If we made this change, the strings which contain integers will be formatted. It is not bad, but I was thinking that if I want some number as a string is because maybe I would rather not format as an integer. It will be a hard decision for the owners and maintainers of this Python package.

In the test test_intfmt_with_string_as_integer, the data [[82642], ["1500"], [2463]] is transformed to 82,642 | 1,500 | 2,463.


We need to explore the way to solve the colored numbers. I'll research in the code if there is something that I can reuse or create a new functionality to detect the colored number and format the integer.
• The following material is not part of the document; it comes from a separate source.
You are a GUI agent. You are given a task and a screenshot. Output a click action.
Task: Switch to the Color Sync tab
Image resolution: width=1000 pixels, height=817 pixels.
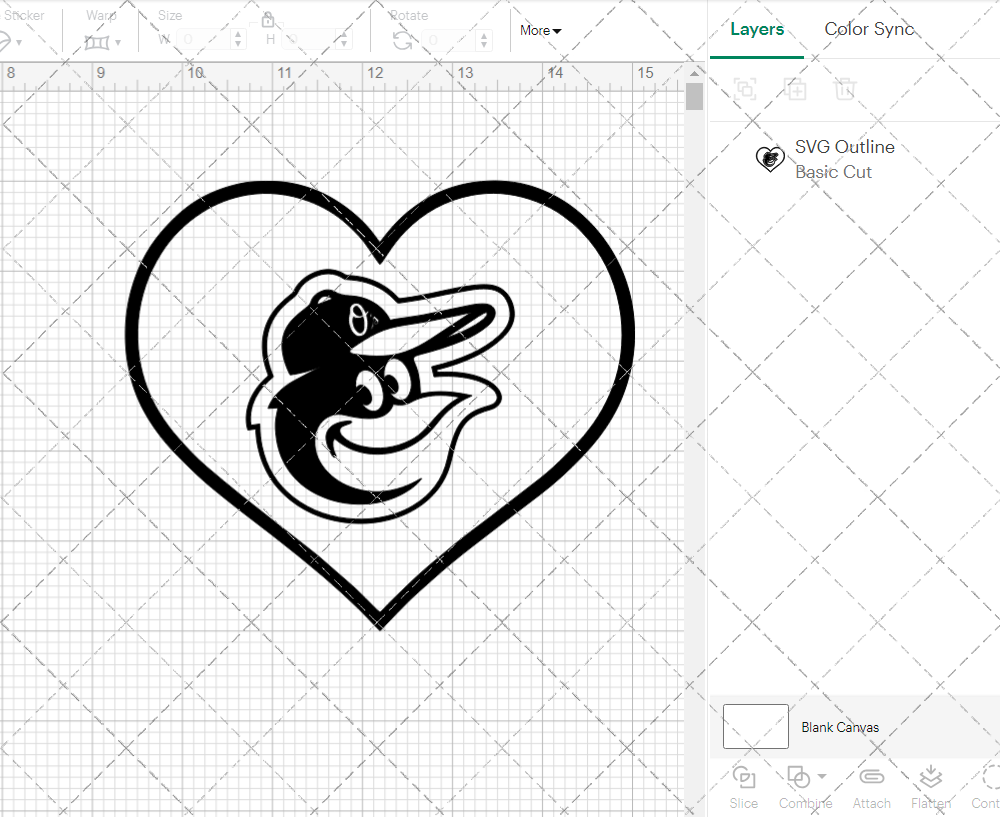pyautogui.click(x=869, y=29)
Taking advantage of this talk, I would like to recommend that each data value be treated independently, since apparently if it encounters at least one floating number, it takes all numbers as floats, even if they are not.

@pytest.mark.skip(reason="It detects all values as floats but there are strings and integers.")
def test_intfmt_with_string_with_floats():
    "Output: integer format"
    result = tabulate([[82000.38], ["1500.47"], ["2463"], [92165]], intfmt=",", tablefmt="plain")
    expected = "82000.4\n 1500.47\n 2,463\n92,165"
    assert_equal(expected, result)

For this, data [[82000.38], ["1500.47"], ["2463"], [92165]] all the numbers were assigned as a float.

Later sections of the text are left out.